Liste der Zeilen:
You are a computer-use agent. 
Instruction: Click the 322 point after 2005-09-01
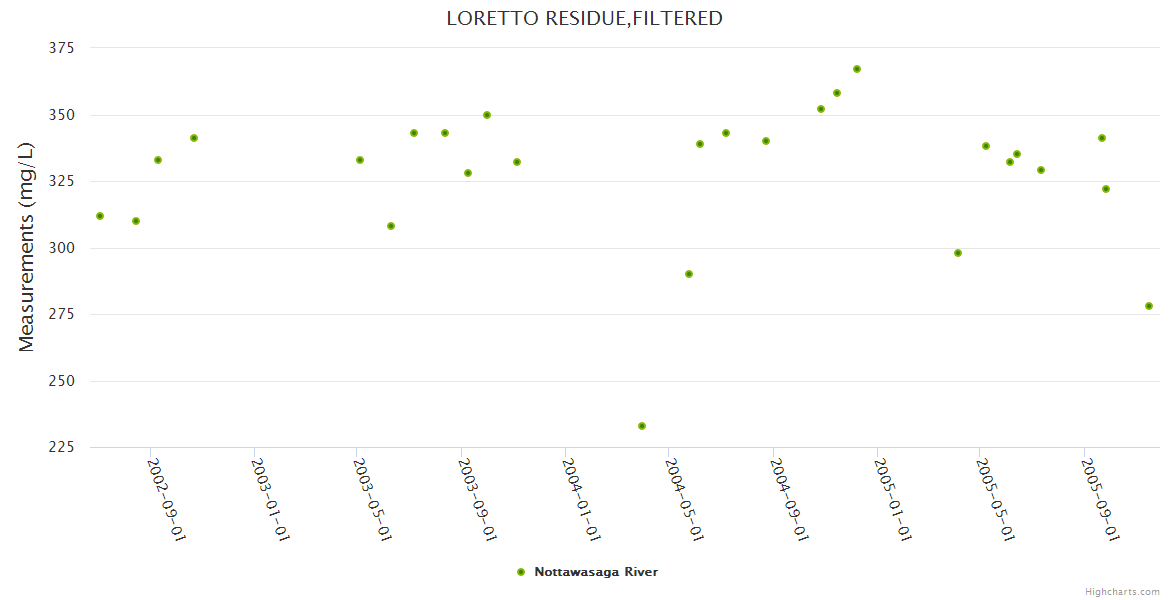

* * *

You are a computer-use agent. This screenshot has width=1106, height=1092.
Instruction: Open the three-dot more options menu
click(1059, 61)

Gegebene Aufgabe: Schreiben Sie die Zeilen zwischen der Zeile mit „You are a computer-use agent. This“ und der Zeile mit „click(1059, 61)“, beide eingeschlossen, erneut ab und ersetzen Sie dabei „menu“ durch „panel“. Alles Übrige bleibt unverändert.

Übungsergebnis:
You are a computer-use agent. This screenshot has width=1106, height=1092.
Instruction: Open the three-dot more options panel
click(1059, 61)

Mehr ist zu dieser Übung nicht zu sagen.